Что такое зомби-задачи и чем они опасны
В Unix-подобных операционных системах есть понятие процесса-зомби, который фактически завершился через системный вызов выхода, но все еще имеет запись в таблице процессов, находясь в завершенном состоянии (Terminated state). В отличие от обычных процессов, команда kill не влияет на зомби-процесс. Зомбирование происходит для дочерних процессов, где запись по-прежнему необходима, чтобы позволить родительскому процессу прочитать статус выхода своего дочернего элемента. Как только статус выхода прочитан с помощью системного вызова ожидания, запись зомби-процесса удаляется из таблицы процессов. Дочерний процесс всегда сначала становится зомби-процессом, а затем удаляется из таблицы ресурсов. В большинстве случаев при нормальной работе системы зомби-процессы вызывают утечку ресурсов, хотя единственный ресурс, который они занимают, это идентификатор процесса.
Таким образом, зомби-задачи – это процессы, которые были завершены, но все еще присутствуют в таблице процессов.
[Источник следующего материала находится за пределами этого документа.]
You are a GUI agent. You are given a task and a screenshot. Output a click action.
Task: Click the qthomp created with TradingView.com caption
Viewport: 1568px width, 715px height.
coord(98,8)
Такое встречается и в Apache AirFlow, распределенной среде, где контейнеры задач выполняются на общих хостах. Если произошло неожиданное завершение выполнения задачи, в логах AirFlow она может превратиться в зомби, будучи фактически завершенной, но по мнению планировщика она все выполняется. AirFlow может скорректировать состояние задачи-зомби, сделав ее завершенной или неудачной, но это отразится на всей цепочке DAG. Все последующие задачи или задачи в очереди после выполнения зомби-задачи не смогут выполниться, даже если реализовано динамическое изменение DAG, о чем мы мы писали здесь.
Зомбирование может произойти, когда задача завершает выполнение, но рабочий процесс AirFlow завершается, прежде чем он пометил задачу как «успешную» или «неудачную». В результате задача остается в состоянии «выполняется». Важно отметить, что зомби-задачи — это не то же самое, что «тупиковые» задачи, которые застревают в бесконечном цикле и не могут выполняться. Зомби-задачи завершили свое выполнение, но не были должным образом отмечены как завершенные в базе данных метаданных AirFlow.
Зомби-задачи могут иметь ряд негативных последствий для конвейеров обработки данных:
- затрудняют мониторинг и отладку, увеличивая список задач и мешая дата-инженеру увидеть, какие задачи на самом деле выполняются;
- блокируют выполнение нижестоящих задач. Если задача имеет задачу-зомби в качестве зависимости, она не сможет работать, пока задача-зомби не будет решена. Это приводит к задержкам в конвейерах обработки данных и снижает их эффективность.
- снижают точность статуса конвейера обработки данных. Если задача помечена как «выполняется», но на самом деле завершена, может создаться впечатление, что конвейер все еще выполняется, когда он на самом деле завершен. Это может запутать дата-инженера и затруднить понимание состояния конвейеров.
Пользовательский интерфейс администратора AirFlow позволяет найти зомби-задачи, которые могут влиять на запуск DAG, препятствуют выполнению нижестоящих задач или поставленных в очередь. Если на запуск DAG влияют задачи-зомби, то он всегда находится в состоянии выполнения, но входящие в него задачи не выполняются задачи, а также поставленные в очередь или нижестоящие задачи, постоянно ожидают выполнения.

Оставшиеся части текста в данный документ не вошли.